Reklam sektöründen bir işçi: Gerçekten çok güzeldi. Beklediğimin üzerinde bir performans sergilediler. İşçi sınıfının sorunlarını çok güzel bir şekilde dile getirildi ve olması gereken çok güzel noktalara değinildi. İşçiler birlik oldukları zaman çok güzel şeyler başarabilecekler. Önemli olan İbrahim’inki gibi bir taşın kafaya düşmesi.
Kadın işçi: Kendim de işçiyim. İşçiler eziliyor, üç kuruş için çalışmaya zorlanıyoruz. Bizim hayatımızı anlatıyor Köle İbrahim. Çok mutlu olduk onu izleyince. Biz de bu sayede işyerlerinde daha kararlı konuşabiliriz diye düşünüyorum. Çok güzeldi.
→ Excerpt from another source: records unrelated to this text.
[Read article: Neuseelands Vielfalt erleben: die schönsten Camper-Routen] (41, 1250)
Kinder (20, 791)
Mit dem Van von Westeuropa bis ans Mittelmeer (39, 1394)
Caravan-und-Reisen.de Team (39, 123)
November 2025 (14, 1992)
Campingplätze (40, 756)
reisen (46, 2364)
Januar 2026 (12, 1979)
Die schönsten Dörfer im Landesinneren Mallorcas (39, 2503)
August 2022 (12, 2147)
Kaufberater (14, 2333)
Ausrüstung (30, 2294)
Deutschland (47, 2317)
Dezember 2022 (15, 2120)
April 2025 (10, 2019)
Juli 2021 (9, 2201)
Kadın işçi: Sağ olun böyle şeyler yaptığınız için. Nasıl bir köle olduğumuzu hatırlattılar bize. Biraz daha bilinçlendik. Birlik olursak her şeyi yenebiliriz, Firavun’a nasıl karşı gelindiyse, biz de bu sorunlara karşı başkaldırabiliriz. Ben oyunun her sahnesini çok beğendim, içten alkışlarla katıldım. Hep bizi anlattı, başka bir şey değil. Başlı başına ben çok beğendim. Ben tiyatroya da gittim; tiyatroda bile bu kadar sahici değildi. Orada laflarını falan unutuyorlardı. Burada o kadar ciddi, gerçek bir oyundu ki… Çok sevdim, çok beğendim. Çalışan insanlarız, hepimizin bir şeylere sahip çıkmamız gerekiyor. Buraya gelmek eğlenmekten ziyade, bu kadar kişinin bir araya gelmesi çok önemli. Toplum olabilmemiz önemli.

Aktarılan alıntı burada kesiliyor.